Re: [RFC PATCH 18/19] sched/fair: Optimize global "nohz.nr_cpus" tracking
From: Shrikanth Hegde
Date: Wed Sep 24 2025 - 16:03:24 EST
On 9/4/25 9:45 AM, K Prateek Nayak wrote:
Optimize "nohz.nr_cpus" by tracking number of "sd_nohz->shared" with
non-zero "nr_idle_cpus" count via "nohz.nr_doms" and only updating at
the boundary of "sd_nohz->shared->nr_idle_cpus" going from 0 -> 1 and
back from 1 -> 0.
This also introduces a chance of double accounting when a nohz idle
entry or the tick races with hotplug or cpuset as described in
__nohz_exit_idle_tracking().
__nohz_exit_idle_tracking() called when the sched_domain_shared nodes
tracking idle CPUs are freed is used to correct any potential double
accounting which can unnecessarily trigger nohz idle balances even when
all the CPUs have tick enabled.
Is it possible to get rid of this nr_cpus or nr_doms altogether?

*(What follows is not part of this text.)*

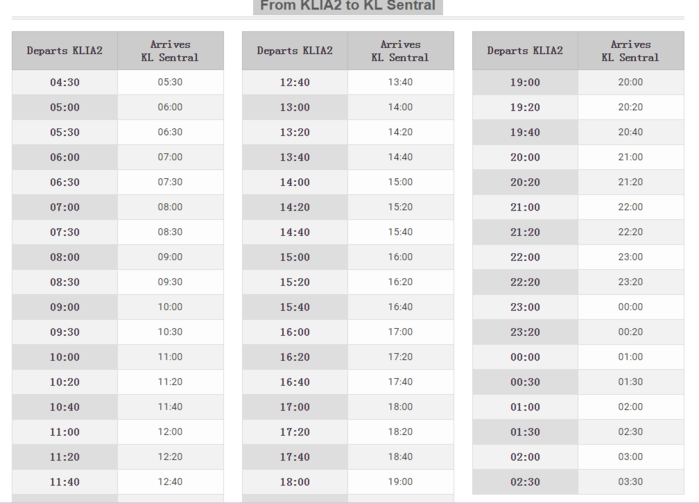Click the 14:20 departure time
The height and width of the screenshot is (503, 699).
(295, 208)
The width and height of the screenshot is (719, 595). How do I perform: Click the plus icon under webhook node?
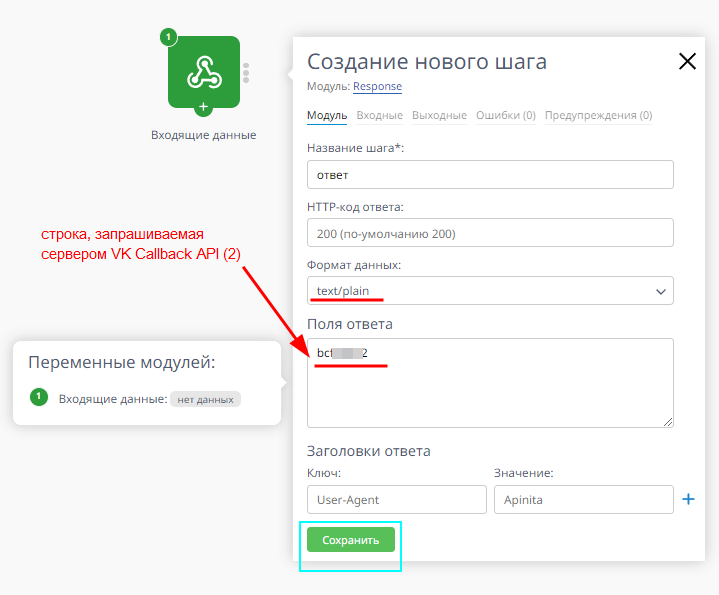tap(203, 107)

The reason being, with current code, one updates the nohz.idle_cpus_mask and
then inc/dec nr_cpus.
The only use it to decide to do periodic idle balancing or not.
If instead, could use cpumask_empty(nohz.idle_cpus_mask) check no?
It may not be every tick accurate, but that may be ok.
I haven't gone through your series in detail yet, but similar thing is doable,
check if the list is empty or not.